The ICP is the world's largest global statistical initiative for estimating purchasing power parities (PPPs) to compare economic outputs, standards of living, and relative price levels across economies.

## What is Purchasing Power Parity?

The purchasing power parity (PPP) is the amount of currency units required to purchase a basket of goods and services that can be purchased with one unit of the reference economy’s currency.

The most celebrated example of a PPP based on a single commodity is the Big Mac Index published by The Economist magazine. Suppose the price in Malaysian ringgit (RM) for Big Mac in Malaysia is RM9.50 and in Hong Kong dollar (HK$) is HK$20.50 in Hong Kong, China. This means that the Big Mac PPP for the Malaysian ringgit is:

$$\mathrm{Big \ Mac \ PPP \ {_R}{_M}{_,}{_H}{_K}{_} = {RM 9.50 \over HK 20.50} = RM 0.46 \ per \ HK1}$$ Meaning, RM0.46 has the same purchasing power as one unit of Hong Kong dollar in Big Mac terms. Being a ratio of two currency units, PPP acts as a currency converter; unlike exchange rate, PPP accounts for relative price levels of commodities. Hence, an expenditure converted to a reference currency using PPP becomes a measure of the volume of commodities that can be purchased—hence, called real expenditure.

The PPPs can also be compared against exchange rate and their ratio is called price level index (PLI). Suppose the exchange rate is RM1.90 = HK\$1, then PLI is:

$$\mathrm{Big \ Mac \ PLI \ {_R}{_M}{_,}{_H}{_K}{_} = {RM 0.46 \ per \ HK1 \over RM1.90 \ per \ HK1} \times 100 = 24}$$

Meaning, the price for Big Mac in Malaysia is only 24% of (or 76% lower than) the price of Big Mac in Hong Kong, China. Note, however, that the Big Mac PPP is of limited use because the Big Mac does not represent consumption baskets in Malaysia or Hong Kong, China. So, a PPP more relevant to policy would relate to the household consumption basket, or even the expenditure of the entire economy as measured by gross domestic product (GDP).

The main role of the International Comparison Program (ICP) is to estimate PPPs, PLIs, and real expenditures relevant to the entire GDP, as well as its components such as individual consumption expenditure by households (ICEH), actual individual consumption by households (AICH), government final consumption expenditure (GFCE), and gross fixed capital formation (GFCF).

The amount of currency units required in an economy to purchase a common basket of goods and services that can be purchased with one unit of the reference currency in the reference economy.

## Price Level Index (PLI)

The ratio of PPPs to exchange rates with respect to a common currency.

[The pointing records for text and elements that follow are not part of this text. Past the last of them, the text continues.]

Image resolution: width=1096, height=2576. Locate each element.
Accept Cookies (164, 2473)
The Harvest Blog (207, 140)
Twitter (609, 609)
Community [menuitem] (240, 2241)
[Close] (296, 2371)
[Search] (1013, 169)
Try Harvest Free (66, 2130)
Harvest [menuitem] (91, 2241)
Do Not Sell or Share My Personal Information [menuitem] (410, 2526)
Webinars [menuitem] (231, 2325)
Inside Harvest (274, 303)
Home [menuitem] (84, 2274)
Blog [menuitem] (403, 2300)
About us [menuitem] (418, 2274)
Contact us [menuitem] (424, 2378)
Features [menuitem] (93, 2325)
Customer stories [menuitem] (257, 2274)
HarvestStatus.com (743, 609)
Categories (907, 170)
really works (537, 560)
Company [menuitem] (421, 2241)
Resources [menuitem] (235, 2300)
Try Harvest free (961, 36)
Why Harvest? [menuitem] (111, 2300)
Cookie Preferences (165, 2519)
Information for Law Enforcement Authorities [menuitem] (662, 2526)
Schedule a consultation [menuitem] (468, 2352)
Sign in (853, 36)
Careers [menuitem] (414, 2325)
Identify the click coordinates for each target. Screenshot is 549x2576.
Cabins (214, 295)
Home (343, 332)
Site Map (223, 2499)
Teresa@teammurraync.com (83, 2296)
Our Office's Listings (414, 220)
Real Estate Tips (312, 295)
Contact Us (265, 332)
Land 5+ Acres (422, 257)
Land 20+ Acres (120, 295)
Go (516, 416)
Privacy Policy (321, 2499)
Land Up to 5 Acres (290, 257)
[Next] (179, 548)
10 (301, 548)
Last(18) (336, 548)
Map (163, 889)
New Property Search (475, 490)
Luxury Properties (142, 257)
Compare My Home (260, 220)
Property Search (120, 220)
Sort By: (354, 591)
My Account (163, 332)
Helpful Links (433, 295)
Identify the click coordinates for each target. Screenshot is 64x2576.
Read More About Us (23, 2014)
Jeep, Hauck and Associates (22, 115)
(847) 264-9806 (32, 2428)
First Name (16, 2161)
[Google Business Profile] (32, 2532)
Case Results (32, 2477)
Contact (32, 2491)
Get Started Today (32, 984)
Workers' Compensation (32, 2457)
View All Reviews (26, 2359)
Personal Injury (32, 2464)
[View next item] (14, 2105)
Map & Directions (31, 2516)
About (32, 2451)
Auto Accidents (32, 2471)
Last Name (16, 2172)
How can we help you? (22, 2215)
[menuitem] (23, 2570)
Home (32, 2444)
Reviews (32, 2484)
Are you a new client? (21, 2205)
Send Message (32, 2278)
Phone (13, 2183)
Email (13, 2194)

PLI expresses the general price level in an economy as percentage of reference economy’s price level.

## Real Expenditure

Expenditure that has been converted to common currency by PPP, and hence, valued at a uniform price level across economies.

## Nominal Expenditure

Expenditure that has been converted to common currency by exchange rate without adjusting for the differences in prices of goods and services across economies.

## Per Capita Expenditure

Total expenditure divided by total population of a given economy. Per capita expenditure measures standard of living in an economy. This can be expressed either in real or nominal terms.

## Transitivity

A property whereby the PPP between any two economies is the same whether it is computed directly or indirectly through a third economy.

## Base Economy Invariance

A property of PPPs, PLIs, and volume indexes whereby the relativities between economies are not affected by either the choice of reference economy or currency.

## Gross Domestic Product (GDP)

GDP expenditure is the total value of the final consumption of households, nonprofit institutions serving households, and general government, gross capital formation plus balance of exports and imports.